European Central Bank
A new age of energy inflation: climateflation, fossilflation and greenflation
Isabel Schnabel

Inflation whether there is a war or not!

Speech by Isabel Schnabel, Member of the Executive Board of the ECB, in which she describes the new sources of inflationary pressures related with the transition to a green economy and the change in the energy model. She focuses on the role of monetary policy in this protracted context of high inflation to protect purchasing power and promote growth and employment.

Key findings from the report:

  • Inflation levels in many countries at the highest in over 40 years, due to surging commodity prices, calling for a step change in energy policy. In 2019 oil products and natural gas still accounted for 85% of total energy use in the euro area.

  • The war in Ukraine shows us how dependence on fossil energy is not just a threat to the planet, but also it is a threat to national security and our values of freedom and democracy.

  • The transition to a green economy will come at a cost: As we build a more sustainable economy, reliant on renewables “freedom energies”, we face a new age of energy inflation with three distinct but interrelated shocks that can lead to a prolonged period of upside pressure on inflation:

Climateflation: linked to the costs of climate change itself, for example the rise on food prices due to an increase in natural disasters and severe weather events like droughts.

Fossilflation: linked to the cost of the dependency on fossil energy sources.  Fossil fuels become more expensive in any supply shock such as a real war or lower production levels.
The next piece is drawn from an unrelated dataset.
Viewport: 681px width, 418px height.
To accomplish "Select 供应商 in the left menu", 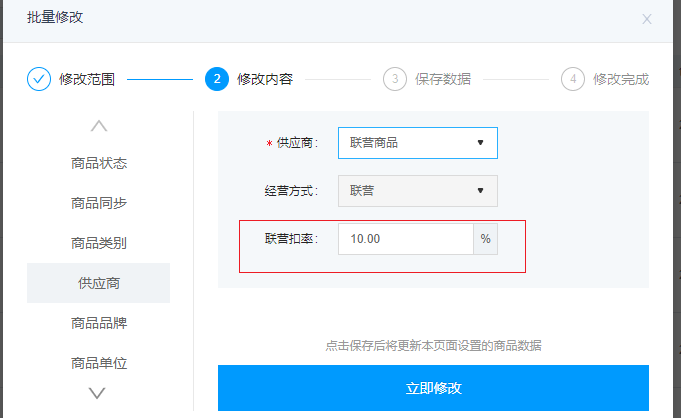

In this regard, oil and gas markets are often artificially tight, pushing up prices at the expense of energy importers, such as the euro area.

Greenflation: A more subtle pressure on inflation has to do with the companies’ investments in green technologies that require significant amounts of metals and minerals, such as copper, lithium and cobalt. Rising demand of this products versus a constrained supply leads to price rises. So far, greenflation has had much less of an impact on final consumer prices than fossilflation. 

  • Climateflation and fossilflation share many of the characteristics of an adverse supply shock while greenflation is much more likely to be the result of a strong and persistent positive demand shock, or investment boom.